Turner homered twice to give him a tournament-leading four, driving in four runs to lead the U.S. to a 14-2 rout Sunday night and advance the defending champion Americans to the World Baseball Classic final.

Goldschmidt also homered and had four RBIs and Cedric Mullins went deep in a game interrupted three times by fans running on the field to display protest signs.

“The team kind of represents the government over there, and people aren’t too happy about it,” U.S. manager Mark DeRosa said.

The U.S. plays Japan or Mexico in Tuesday night’s championship, trying to join the Samurai Warriors as the only nations to win the title twice.

“I think it took us a little bit of time, but now we kind of found our stride a little bit,” Turner said.

Turner has a tournament-leading 10 RBIs. He followed his go-ahead, eighth-inning grand slam a night earlier against Venezuela with a solo homer in the second inning off Roenis Elias (0-1) and a three-run drive in the sixth against Elian Leyva.

“I kept saying every time he went deep, who is the idiot that’s hitting him ninth?” DeRosa said.

Cuba went ahead when its first four batters reached off Adam Wainwright (2-0) without getting a ball out of the infield. The 41-year-old right-hander recovered to strand the bases loaded.

“I put myself in that situation in the first place by making horrible PFP plays — or not making PFP plays,” Wainwright said in a reference to pitchers’ fielding practice.

American batters had 14 hits, including eight for extra bases, and seven walks. Goldschmidt hit a go-ahead, two-run homer in the first on a 112 mph rocket high over the left-field wall. He added a two-run single in the fifth.

“For me that was one of my favorite home runs I’ve ever hit in my entire life,” Goldschmidt said.

St. Louis third baseman Nolan Arenado left after he was hit on a hand by a pitch in the fifth inning, briefly raising another injury concern before X-rays came back as negative. Mets closer Edwin Díaz sustained a season-ending knee injury during the celebration that followed Puerto Rico’s win on Wednesday and Houston second baseman Jose Altuve broke a thumb when hit by a pitch while playing for Venezuela on Saturday.
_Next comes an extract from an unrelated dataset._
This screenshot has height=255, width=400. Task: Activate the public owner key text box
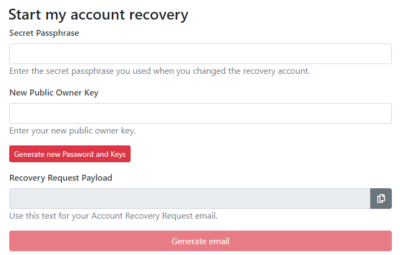point(201,113)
Fans in the sellout crowd of 35,779 at loanDepot Park sounded evenly split between the U.S. and Cuba. Several hundred people gathered before the game outside the ballpark in Miami’s Little Havana section to protest the presence of the Cuban team, whose island nation has been under communist rule since 1959.

Play was briefly interrupted in the sixth, seventh and eighth innings when fans ran onto the field. The first held a banner that read “Libertad Para Los Presos Cubanos del 11 de Julio (Freedom for the Cuban Prisoners of July 11)” referring to the date of 2021 demonstrations.

“There were provocations, but we never paid attention to it,” Cuba manager Armando Johnson said.

Cuban fans roared in the early going when their team’s first four batters strung together three infield hits and a bases-loaded walk. Wainwright allowed one run and five hits in four innings. Cardinals teammate Miles Mikolas followed with four innings and Aaron Loup finished.

An Olympic gold medalist in 1992, 1996 and 2004, Cuba’s national team has struggled in recent years as many top players left for MLB. Cuba failed to qualify for the 2020 Tokyo Games.

Cuba for the first time this year is using some players under contract to MLB clubs, including Chicago White Sox Gold Glove centerfielder Luis Robert and third baseman Yoán Moncada — who were booed. But many Cuban big leaguers were absent.

“We would like for the other players to join,” Johnson said. “They should think about it and return to Cuba.”

SECOND GUESSED

DeRosa on what he did after Saturday night’s come-from-behind quarterfinal win over Venezuela.

“I was reading how horrible a manager I was on social media first,” he said.

OTHER SIDE OF THE BRACKET

In the other semifinal, Japan starts 21-year-old sensation Roki Sasaki against Mexico and the Los Angeles Angels’ Patrick Sandoval on Monday night.

TRAINER’S ROOM

Moncada left after the third baseman collided in the sixth inning with left fielder Roel Santos, who caught Kyle Schwarber’s fly. Moncada was hit on the ribs but is OK, Johnson said.

UP NEXT

Arizona RHP Merrill Kelly is likely to start the final.